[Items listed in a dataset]
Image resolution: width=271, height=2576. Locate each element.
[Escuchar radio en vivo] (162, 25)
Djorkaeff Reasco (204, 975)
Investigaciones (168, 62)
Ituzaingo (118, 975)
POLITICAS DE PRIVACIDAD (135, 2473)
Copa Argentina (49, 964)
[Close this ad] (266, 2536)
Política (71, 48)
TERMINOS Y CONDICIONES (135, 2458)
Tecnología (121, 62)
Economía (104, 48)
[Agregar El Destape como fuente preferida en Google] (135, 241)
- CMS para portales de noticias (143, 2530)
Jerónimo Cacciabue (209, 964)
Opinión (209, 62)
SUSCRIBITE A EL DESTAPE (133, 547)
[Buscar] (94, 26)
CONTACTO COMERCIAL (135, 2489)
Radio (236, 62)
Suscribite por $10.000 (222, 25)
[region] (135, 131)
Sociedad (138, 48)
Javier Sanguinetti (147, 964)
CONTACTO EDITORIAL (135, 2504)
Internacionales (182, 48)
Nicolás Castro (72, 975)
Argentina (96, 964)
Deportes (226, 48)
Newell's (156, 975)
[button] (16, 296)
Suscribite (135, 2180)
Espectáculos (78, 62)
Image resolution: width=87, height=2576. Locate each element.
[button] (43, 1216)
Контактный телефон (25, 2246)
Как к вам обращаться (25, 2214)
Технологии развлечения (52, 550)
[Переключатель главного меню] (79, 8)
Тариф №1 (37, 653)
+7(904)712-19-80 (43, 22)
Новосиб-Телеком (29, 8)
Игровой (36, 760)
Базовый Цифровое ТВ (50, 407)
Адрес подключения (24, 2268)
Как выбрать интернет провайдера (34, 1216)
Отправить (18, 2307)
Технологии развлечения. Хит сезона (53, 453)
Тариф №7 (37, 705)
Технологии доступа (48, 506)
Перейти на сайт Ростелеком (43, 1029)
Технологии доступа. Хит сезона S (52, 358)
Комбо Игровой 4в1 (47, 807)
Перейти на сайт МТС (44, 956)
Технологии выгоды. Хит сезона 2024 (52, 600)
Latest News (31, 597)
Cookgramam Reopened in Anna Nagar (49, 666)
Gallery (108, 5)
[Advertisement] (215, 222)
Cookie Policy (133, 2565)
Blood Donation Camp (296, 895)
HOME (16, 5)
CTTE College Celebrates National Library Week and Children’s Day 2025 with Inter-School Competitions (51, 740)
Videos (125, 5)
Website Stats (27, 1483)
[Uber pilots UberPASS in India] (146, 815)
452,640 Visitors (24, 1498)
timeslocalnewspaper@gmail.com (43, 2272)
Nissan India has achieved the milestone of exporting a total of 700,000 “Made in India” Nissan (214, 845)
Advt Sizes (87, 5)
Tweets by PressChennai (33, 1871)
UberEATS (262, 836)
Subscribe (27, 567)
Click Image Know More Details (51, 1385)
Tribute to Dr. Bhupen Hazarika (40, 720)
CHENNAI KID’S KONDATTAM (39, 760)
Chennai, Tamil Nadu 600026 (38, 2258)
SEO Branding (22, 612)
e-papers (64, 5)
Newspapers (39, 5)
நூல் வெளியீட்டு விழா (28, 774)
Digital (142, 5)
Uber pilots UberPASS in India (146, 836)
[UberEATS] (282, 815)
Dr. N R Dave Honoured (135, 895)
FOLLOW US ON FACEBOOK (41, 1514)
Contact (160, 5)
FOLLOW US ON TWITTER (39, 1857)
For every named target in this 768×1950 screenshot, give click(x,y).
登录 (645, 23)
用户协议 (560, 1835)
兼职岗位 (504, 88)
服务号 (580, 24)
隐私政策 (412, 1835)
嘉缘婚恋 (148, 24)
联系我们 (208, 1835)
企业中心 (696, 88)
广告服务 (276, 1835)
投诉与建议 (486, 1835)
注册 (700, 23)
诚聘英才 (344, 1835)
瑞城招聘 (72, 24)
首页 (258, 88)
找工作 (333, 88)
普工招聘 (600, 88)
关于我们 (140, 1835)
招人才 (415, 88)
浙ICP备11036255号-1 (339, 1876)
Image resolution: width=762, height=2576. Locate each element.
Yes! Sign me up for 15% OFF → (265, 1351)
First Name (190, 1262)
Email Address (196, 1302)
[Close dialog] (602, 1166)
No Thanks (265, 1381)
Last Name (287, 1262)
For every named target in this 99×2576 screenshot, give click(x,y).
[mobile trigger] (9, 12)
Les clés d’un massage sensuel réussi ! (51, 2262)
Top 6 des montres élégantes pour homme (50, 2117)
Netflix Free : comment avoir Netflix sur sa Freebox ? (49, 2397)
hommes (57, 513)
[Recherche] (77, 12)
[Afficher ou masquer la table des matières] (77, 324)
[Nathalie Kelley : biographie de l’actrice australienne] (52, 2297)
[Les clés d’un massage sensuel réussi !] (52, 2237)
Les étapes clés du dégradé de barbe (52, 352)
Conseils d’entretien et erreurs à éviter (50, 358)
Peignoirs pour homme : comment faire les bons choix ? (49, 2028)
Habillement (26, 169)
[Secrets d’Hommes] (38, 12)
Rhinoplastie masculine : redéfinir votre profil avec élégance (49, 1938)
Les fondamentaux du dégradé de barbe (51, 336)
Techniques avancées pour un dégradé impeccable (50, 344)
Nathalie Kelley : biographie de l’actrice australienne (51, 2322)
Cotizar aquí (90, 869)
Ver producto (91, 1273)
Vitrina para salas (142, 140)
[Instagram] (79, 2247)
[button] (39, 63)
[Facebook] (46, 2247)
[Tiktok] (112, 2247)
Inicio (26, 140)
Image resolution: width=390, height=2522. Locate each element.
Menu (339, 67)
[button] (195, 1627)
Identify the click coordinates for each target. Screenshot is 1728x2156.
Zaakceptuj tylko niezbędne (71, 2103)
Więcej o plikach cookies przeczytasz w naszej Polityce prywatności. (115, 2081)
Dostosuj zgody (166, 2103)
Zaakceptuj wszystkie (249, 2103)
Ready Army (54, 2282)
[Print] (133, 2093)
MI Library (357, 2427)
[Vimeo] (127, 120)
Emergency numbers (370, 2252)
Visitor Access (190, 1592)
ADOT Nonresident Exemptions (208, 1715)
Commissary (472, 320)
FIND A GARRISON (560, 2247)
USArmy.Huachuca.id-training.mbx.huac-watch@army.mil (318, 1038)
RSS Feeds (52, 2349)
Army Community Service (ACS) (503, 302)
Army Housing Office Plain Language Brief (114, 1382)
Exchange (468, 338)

§ BRIEF
Copy the entries word for word. Leave nothing out.

§ OUTPUT OF THE TASK
Image resolution: width=271, height=2576. Locate each element.
[Escuchar radio en vivo] (162, 25)
Djorkaeff Reasco (204, 975)
Investigaciones (168, 62)
Ituzaingo (118, 975)
POLITICAS DE PRIVACIDAD (135, 2473)
Copa Argentina (49, 964)
[Close this ad] (266, 2536)
Política (71, 48)
TERMINOS Y CONDICIONES (135, 2458)
Tecnología (121, 62)
Economía (104, 48)
[Agregar El Destape como fuente preferida en Google] (135, 241)
- CMS para portales de noticias (143, 2530)
Jerónimo Cacciabue (209, 964)
Opinión (209, 62)
SUSCRIBITE A EL DESTAPE (133, 547)
[Buscar] (94, 26)
CONTACTO COMERCIAL (135, 2489)
Radio (236, 62)
Suscribite por $10.000 (222, 25)
[region] (135, 131)
Sociedad (138, 48)
Javier Sanguinetti (147, 964)
CONTACTO EDITORIAL (135, 2504)
Internacionales (182, 48)
Nicolás Castro (72, 975)
Argentina (96, 964)
Deportes (226, 48)
Newell's (156, 975)
[button] (16, 296)
Suscribite (135, 2180)
Espectáculos (78, 62)
Image resolution: width=87, height=2576. Locate each element.
[button] (43, 1216)
Контактный телефон (25, 2246)
Как к вам обращаться (25, 2214)
Технологии развлечения (52, 550)
[Переключатель главного меню] (79, 8)
Тариф №1 (37, 653)
+7(904)712-19-80 (43, 22)
Новосиб-Телеком (29, 8)
Игровой (36, 760)
Базовый Цифровое ТВ (50, 407)
Адрес подключения (24, 2268)
Как выбрать интернет провайдера (34, 1216)
Отправить (18, 2307)
Технологии развлечения. Хит сезона (53, 453)
Тариф №7 (37, 705)
Технологии доступа (48, 506)
Перейти на сайт Ростелеком (43, 1029)
Технологии доступа. Хит сезона S (52, 358)
Комбо Игровой 4в1 (47, 807)
Перейти на сайт МТС (44, 956)
Технологии выгоды. Хит сезона 2024 (52, 600)
Latest News (31, 597)
Cookgramam Reopened in Anna Nagar (49, 666)
Gallery (108, 5)
[Advertisement] (215, 222)
Cookie Policy (133, 2565)
Blood Donation Camp (296, 895)
HOME (16, 5)
CTTE College Celebrates National Library Week and Children’s Day 2025 with Inter-School Competitions (51, 740)
Videos (125, 5)
Website Stats (27, 1483)
[Uber pilots UberPASS in India] (146, 815)
452,640 Visitors (24, 1498)
timeslocalnewspaper@gmail.com (43, 2272)
Nissan India has achieved the milestone of exporting a total of 700,000 “Made in India” Nissan (214, 845)
Advt Sizes (87, 5)
Tweets by PressChennai (33, 1871)
UberEATS (262, 836)
Subscribe (27, 567)
Click Image Know More Details (51, 1385)
Tribute to Dr. Bhupen Hazarika (40, 720)
CHENNAI KID’S KONDATTAM (39, 760)
Chennai, Tamil Nadu 600026 (38, 2258)
SEO Branding (22, 612)
e-papers (64, 5)
Newspapers (39, 5)
நூல் வெளியீட்டு விழா (28, 774)
Digital (142, 5)
Uber pilots UberPASS in India (146, 836)
[UberEATS] (282, 815)
Dr. N R Dave Honoured (135, 895)
FOLLOW US ON FACEBOOK (41, 1514)
Contact (160, 5)
FOLLOW US ON TWITTER (39, 1857)
For every named target in this 768×1950 screenshot, give click(x,y).
登录 (645, 23)
用户协议 (560, 1835)
兼职岗位 (504, 88)
服务号 (580, 24)
隐私政策 (412, 1835)
嘉缘婚恋 (148, 24)
联系我们 (208, 1835)
企业中心 (696, 88)
广告服务 (276, 1835)
投诉与建议 (486, 1835)
注册 (700, 23)
诚聘英才 (344, 1835)
瑞城招聘 (72, 24)
首页 (258, 88)
找工作 (333, 88)
普工招聘 (600, 88)
关于我们 (140, 1835)
招人才 (415, 88)
浙ICP备11036255号-1 (339, 1876)
Image resolution: width=762, height=2576. Locate each element.
Yes! Sign me up for 15% OFF → (265, 1351)
First Name (190, 1262)
Email Address (196, 1302)
[Close dialog] (602, 1166)
No Thanks (265, 1381)
Last Name (287, 1262)
For every named target in this 99×2576 screenshot, give click(x,y).
[mobile trigger] (9, 12)
Les clés d’un massage sensuel réussi ! (51, 2262)
Top 6 des montres élégantes pour homme (50, 2117)
Netflix Free : comment avoir Netflix sur sa Freebox ? (49, 2397)
hommes (57, 513)
[Recherche] (77, 12)
[Afficher ou masquer la table des matières] (77, 324)
[Nathalie Kelley : biographie de l’actrice australienne] (52, 2297)
[Les clés d’un massage sensuel réussi !] (52, 2237)
Les étapes clés du dégradé de barbe (52, 352)
Conseils d’entretien et erreurs à éviter (50, 358)
Peignoirs pour homme : comment faire les bons choix ? (49, 2028)
Habillement (26, 169)
[Secrets d’Hommes] (38, 12)
Rhinoplastie masculine : redéfinir votre profil avec élégance (49, 1938)
Les fondamentaux du dégradé de barbe (51, 336)
Techniques avancées pour un dégradé impeccable (50, 344)
Nathalie Kelley : biographie de l’actrice australienne (51, 2322)
Cotizar aquí (90, 869)
Ver producto (91, 1273)
Vitrina para salas (142, 140)
[Instagram] (79, 2247)
[button] (39, 63)
[Facebook] (46, 2247)
[Tiktok] (112, 2247)
Inicio (26, 140)
Image resolution: width=390, height=2522. Locate each element.
Menu (339, 67)
[button] (195, 1627)
Identify the click coordinates for each target. Screenshot is 1728x2156.
Zaakceptuj tylko niezbędne (71, 2103)
Więcej o plikach cookies przeczytasz w naszej Polityce prywatności. (115, 2081)
Dostosuj zgody (166, 2103)
Zaakceptuj wszystkie (249, 2103)
Ready Army (54, 2282)
[Print] (133, 2093)
MI Library (357, 2427)
[Vimeo] (127, 120)
Emergency numbers (370, 2252)
Visitor Access (190, 1592)
ADOT Nonresident Exemptions (208, 1715)
Commissary (472, 320)
FIND A GARRISON (560, 2247)
USArmy.Huachuca.id-training.mbx.huac-watch@army.mil (318, 1038)
RSS Feeds (52, 2349)
Army Community Service (ACS) (503, 302)
Army Housing Office Plain Language Brief (114, 1382)
Exchange (468, 338)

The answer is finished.